Pour ceux qui seraient nés à l'âge de pierre, le binge drinking est une pratique très répandue en soirée soirée. Des jeunes à l'image de Brit, Candy, Faith Et Cotty du récent Spring Breakers se saoulent à grosse et rapide dose d'alcool fort. Le but ? Aucun si ce n'est d'être ivre le plus rapidement possible. Ces excès ne sont pas sans incidences. L'alcool est coupable de la mort d'un jeune sur 5 et est à l'origine de 30% des hospitalisations.

L'alcool responsable de 400 000 hospitalisations/an

Beaucoup de jeunes boivent pour ressentir l'ivresse. Le problème c'est qu'il n'existe pas encore, du moins sur le marché, de moyens de décuver en quelques secondes. Résultat : de nombreuses soirées de beuverie finissent à l'hôpital. Selon un rapport de la Société française d'alcoologie, dévoilé par Europe 1, l'alcool est responsable de 400 000 hospitalisations par an, un chiffre qui a augmenté de 30%en l'espace de trois ans.

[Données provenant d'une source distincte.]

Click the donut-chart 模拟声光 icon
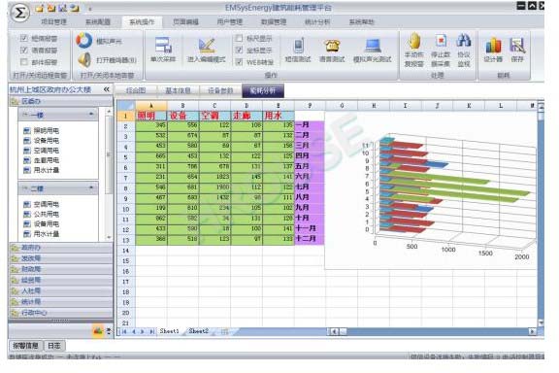click(84, 41)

Les jeunes femmes plus touchées

Ces courts séjours à l'hôpital touchent de plus en plus les jeunes femmes. "Les cuites deviennent un titre de gloire pour un grand nombre, y compris, et c'est particulièrement inquiétant, chez les jeunes femmes" s'inquiète le Professeur Michel Reynaud, co-auteur de l'enquête. Et ce n'est pas Lana Del Rey qui viendrait remettre en doute ces propos. A 14 ans, la jeune chanteuse était déjà alcoolique. Les conséquences peuvent parfois être très graves comme l'explique Dr Damien Labarrière au micro d'Europe 1 : "On voit des jeunes avec des conséquences déjà très graves sur la santé, au niveau du pancréas ou foie. Des cirrhoses qu'on ne voyait pas à l'âge de 25 ans, mais beaucoup plus tard".

Vers un meilleur suivi

Pour faire face à cette explosion des hospitalisations dues à l'alcool, les médecins demandent plus de moyens, et notamment la présence d'un plus grand nombre d'alcoologues dans les services d'urgence.